Prescribed-time adaptive stabilization of high-order stochastic nonlinear systems with unmodeled dynamics and time-varying powers

• Published in: AIMS mathematics Vol. 9; no. 10; pp. 28447 - 28471
• Main Authors: Kong, Yihang, Zhang, Xinghui, Huang, Yaxin, Zhang, Ancai, Qiu, Jianlong
• Format: Journal Article
• Language: English
• Published: AIMS Press 01.01.2024
• Subjects: semi-global practical prescribed-time stable in probability; stochastic high-order nonlinear systems; unknown time-varying powers; unmodeled dynamics
• ISSN: 2473-6988; 2473-6988
• DOI: 10.3934/math.20241380

In this paper, the control problem of prescribed-time adaptive neural stabilization for a class of non-strict feedback stochastic high-order nonlinear systems with dynamic uncertainty and unknown time-varying powers is discussed.
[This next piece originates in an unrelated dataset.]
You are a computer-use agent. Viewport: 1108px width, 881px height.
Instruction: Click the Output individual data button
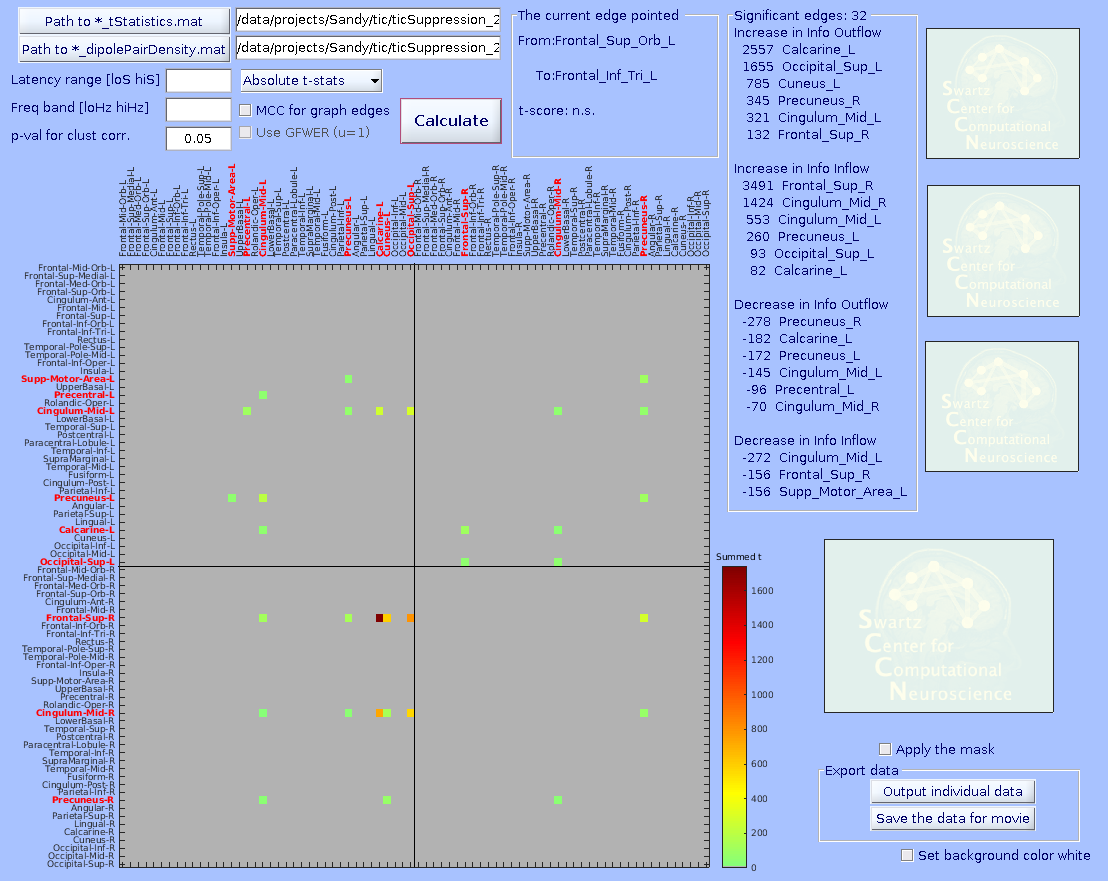point(952,791)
The parameter separation technique, dynamic surface control technique, and dynamic signals were used to eradicate the influences of unknown time-varying powers together with state and input unmodeled dynamics, and to mitigate the computational intricacy of the backstepping. In a non-strict feedback framework, the radial basis function neural networks (RBFNNs) and Young's inequality were deployed to reconstruct the continuous unknown nonlinear functions. Finally, by establishing a new criterion of stochastic prescribed-time stability and introducing a proper bounded control gain function, an adaptive neural prescribed-time state-feedback controller was designed, ensuring that all signals of the closed-loop system were semi-global practical prescribed-time stable in probability. A numerical example and a practical example successfully validated the productivity and superiority of the control scheme.